Já deixei claro aqui, mais de uma vez, que acho satisfatório e correto o texto do deputado Onyx Lorenzoni (DEM-RS), relator da comissão especial que avaliou o projeto de lei de iniciativa de popular — na verdade, de autoria do Ministério Público — que trazia as tais 10 medidas contra a corrupção. As dez se transformaram, como se sabe, em 18 e depois em 17. Como os arquivos demonstram à farta, eu, a Constituição e o bom senso nos apúnhamos a 3 das 10 propostas originais, a saber: admissão em juízo de provas ilegais, restrições descabidas ao habeas corpus e teste de honestidade aplicado aleatoriamente. As duas primeiras sumiram do relatório de Lorenzoni, e a terceira perdeu seu caráter de persecução penal. Para mim, está bem assim. Logo, acho que o texto tem de ser aprovado.
E qual tem sido o obstáculo? O principal é uma tolice sem tamanho e atende pelo nome de “anistia ao caixa dois”. Essa questão é de tal sorte absurda que custa a crer que tenhamos de discuti-la.
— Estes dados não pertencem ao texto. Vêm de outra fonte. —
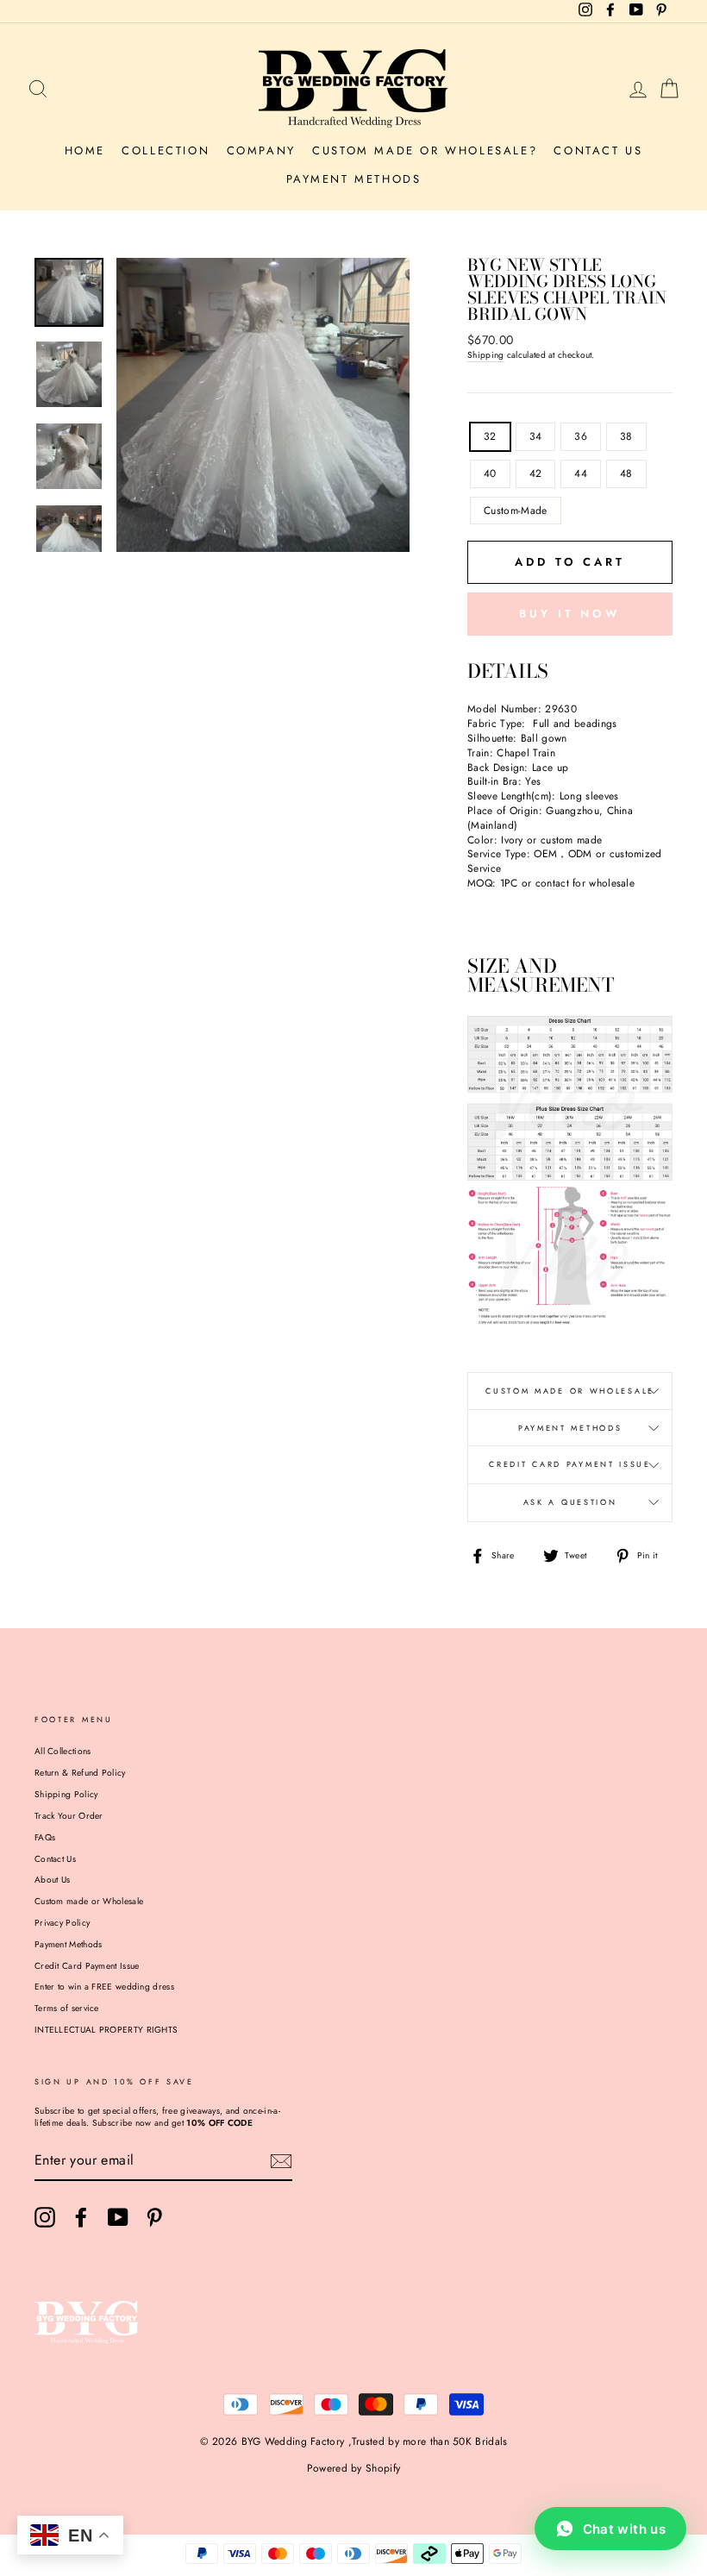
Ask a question (570, 1501)
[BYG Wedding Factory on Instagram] (44, 2217)
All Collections (62, 1751)
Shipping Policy (66, 1794)
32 (490, 436)
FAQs (44, 1837)
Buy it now (570, 613)
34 (535, 436)
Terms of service (66, 2008)
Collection (166, 150)
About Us (52, 1879)
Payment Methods (354, 179)
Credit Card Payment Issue (570, 1464)
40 (490, 473)
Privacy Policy (62, 1922)
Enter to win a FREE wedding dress (104, 1986)
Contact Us (598, 150)
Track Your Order (68, 1815)
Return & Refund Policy (80, 1772)
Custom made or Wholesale (88, 1901)
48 (626, 473)
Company (261, 150)
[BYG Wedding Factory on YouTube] (118, 2217)
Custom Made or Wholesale (569, 1390)
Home (85, 150)
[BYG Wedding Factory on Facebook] (81, 2217)
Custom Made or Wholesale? (424, 150)
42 (535, 473)
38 (626, 436)
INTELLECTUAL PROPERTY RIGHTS (106, 2029)
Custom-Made (515, 510)
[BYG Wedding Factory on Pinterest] (154, 2217)
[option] (263, 405)
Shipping (485, 355)
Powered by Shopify (353, 2468)
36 (580, 436)
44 (580, 473)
O MPF só propôs a criminalização do caixa dois — o que é correto — porque reconhece que tal prática crime não era. Estava entre as condutas reprováveis, mas atípicas, sem uma lei que provocasse a persecução penal. Muito bem. O texto de Lorenzoni pune com pena de dois a cinco anos ou de quatro a dez tal prática: no primeiro caso, para recursos de origem lícita; no segundo, para os de origem ilícita.
Não depende de um procurador fazer ou não a lei retroagir. O inciso XL do Artigo 5º da Constituição é claríssimo: “A lei penal não retroagirá, salvo para beneficiar o réu”. Assim, o projeto de Lorenzoni não precisa de nenhuma salvaguarda nesse sentido. Não será preciso ter, vamos dizer, medo do que fará a Lava Jato nesse particular. O Artigo 5º da Constituição, segundo o Artigo 60, é uma cláusula pétrea e não pode ser mudado nem por emenda constitucional.
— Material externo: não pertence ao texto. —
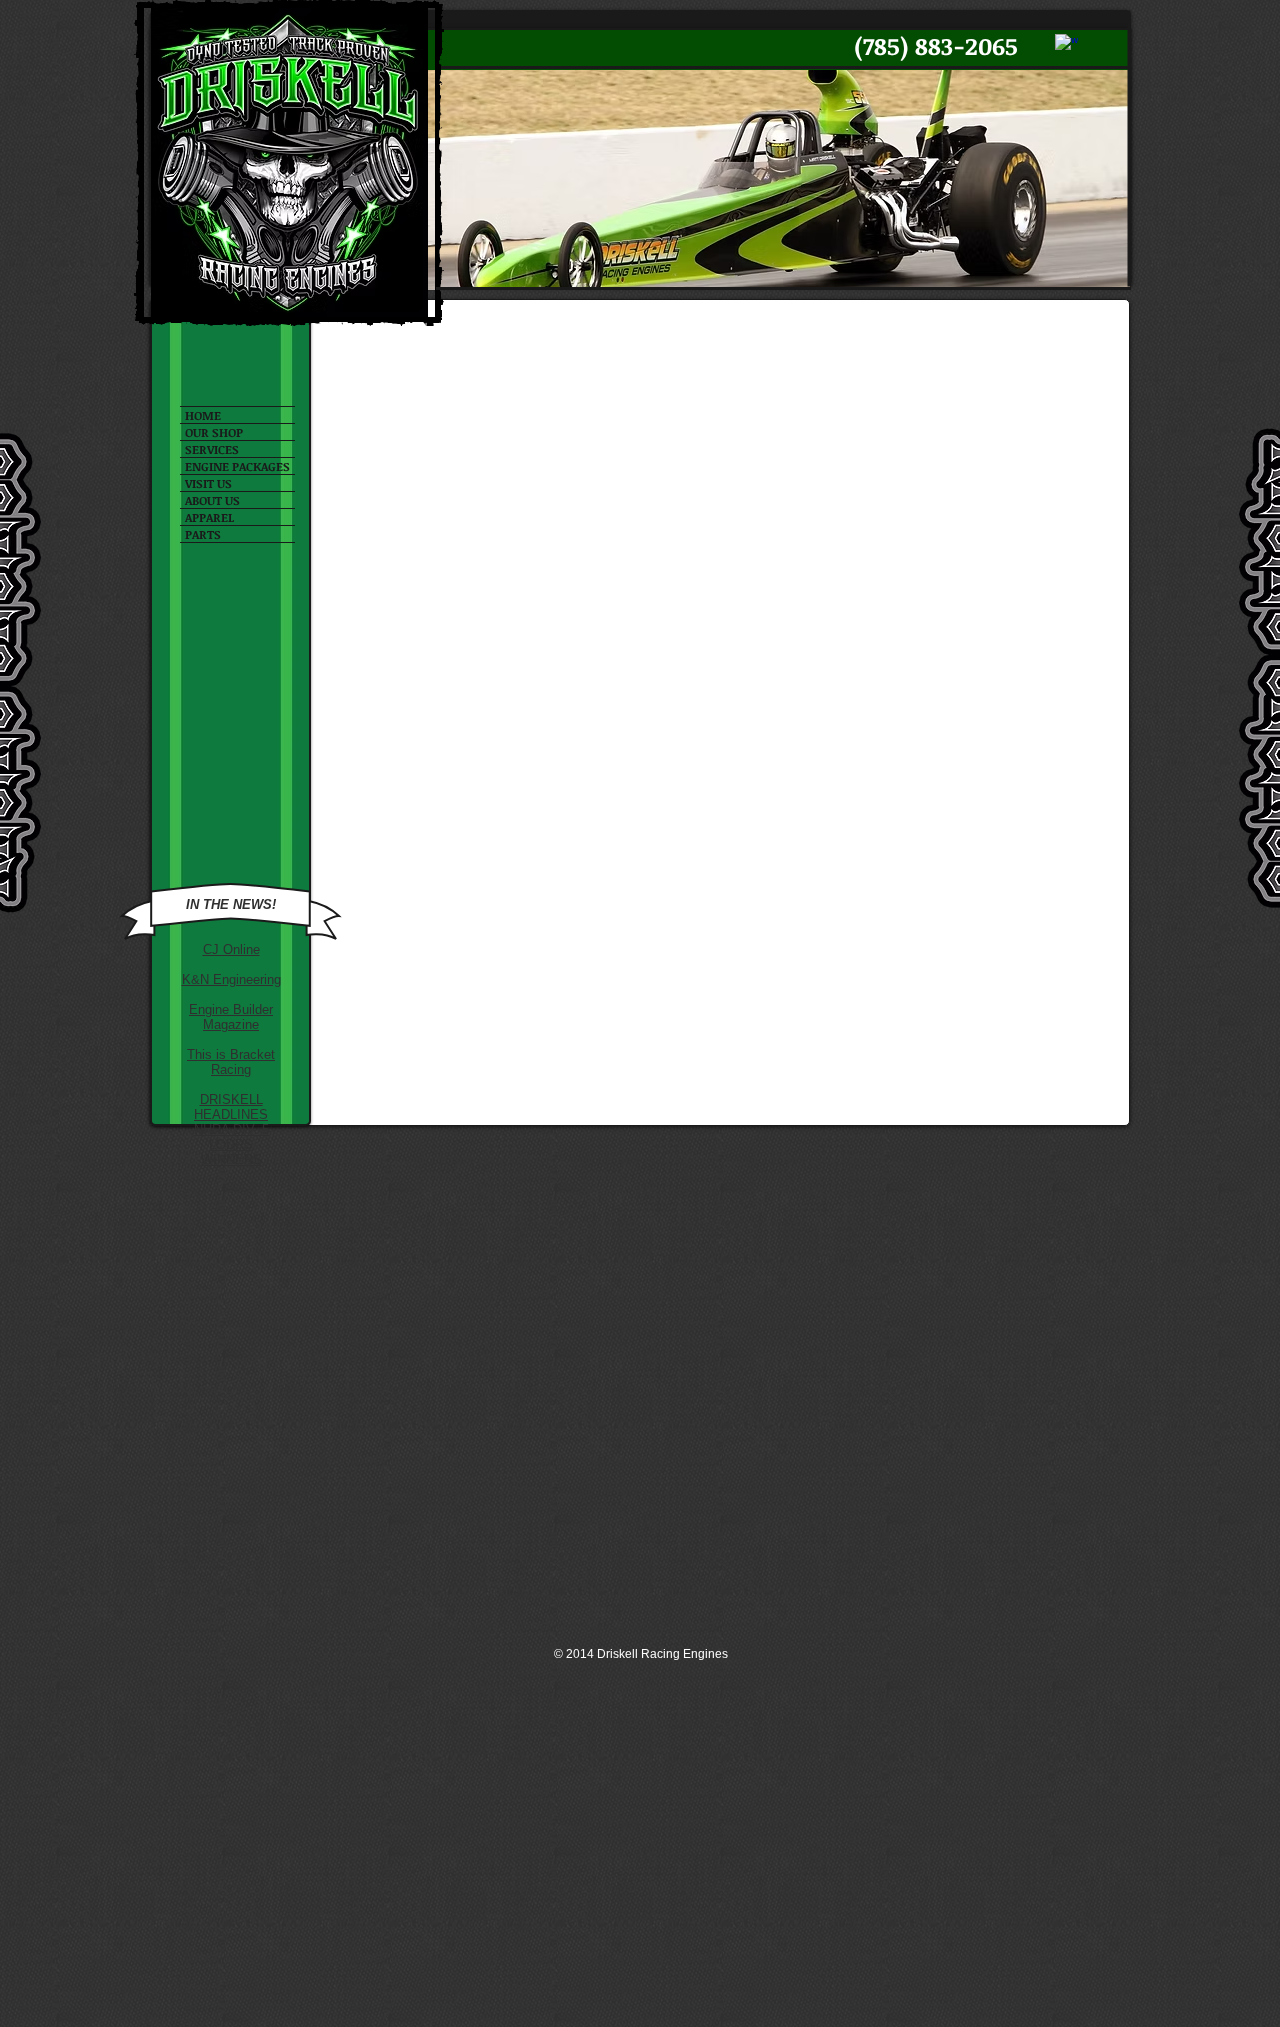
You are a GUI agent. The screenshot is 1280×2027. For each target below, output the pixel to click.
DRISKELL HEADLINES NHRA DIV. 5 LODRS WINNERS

Há deputados, no entanto, que gostariam de deixar claro em lei que o caixa dois, pois, cometido até 2016 não poderá ensejar a denúncia de nenhum outro crime, como, sei lá, corrupção ativa ou passiva ou lavagem de dinheiro. Eis um outro debate imbecil. O caixa dois cometido até a aprovação da nova lei continuará como conduta atípica; se, no entanto, o dinheiro for oriundo de propina, haverá a caracterização da corrupção ativa ou passiva, a depender do lado do balcão em que se esteja. Não há como se precaver. Logo, esse debate do caixa dois, como pode atestar qualquer um que entenda minimamente do riscado, é de uma ociosidade escandalosa.
Ainda que Lorenzoni acrescentasse a seu texto algo como “estão livres da persecução penal, prevista nesta lei, todos aqueles que receberam ou doaram recursos pelo caixa dois até a data da promulgação desta”, o efeito seria nenhum. Pela simples e óbvia razão de que não pode ser diferente.
“Mas e acrescentar que os que fizeram caixa dois não poderão ser acusados de corrupção…?” Ora, isso é simplesmente impossível. Ainda que se aprovasse uma aberração dessa natureza, o texto não passaria pelo crivo do Supremo. Porque não se trataria de anistiar o caixa dois, mas de anistiar a corrupção passiva ou ativa. Nunca vi debate tão imbecil. Ademais, como falar em anistiar o caixa dois se caixa dois, até agora, nem crime é? Como anistiar o que a lei não considera crime?
Lembro: o advogado Arnaldo Malheiros Filho, que morreu em 2016, tentou emplacar essa tese no caso do mensalão: seria tudo caixa dois. A paternidade da ideia foi atribuída, erroneamente, a Márcio Thomaz Bastos. Não deu certo. Houve condenações em penca por corrupção ativa, corrupção passiva, lavagem de dinheiro, formação de quadrilha, peculato, o diabo a quatro…
Outro ponto
O outro ponto da proposta de Lorenzoni que está travando a tramitação é a possibilidade de juízes e promotores serem acusados de crime de responsabilidade. Ainda que eu não veja aberração nenhuma nisso, o tema é inoportuno num conjunto de leis contra a corrupção. Os que estão insistindo nessas questões estão emperrado o avanço do projeto em razão de irrelevâncias e comprometendo um tantinho mais a já conspurcada reputação do Poder Legislativo.
Senhores deputados da comissão, deixem de onda e aprovem logo o bom texto de Onyx Lorenzoni. Reitero: esse debate do caixa dois versa sobe o nada, e a possibilidade de acusar juízes e promotores de crime de responsabilidade não pode se transformar numa birra.
Esse troço tem de caminhar. Chega de papo-furado.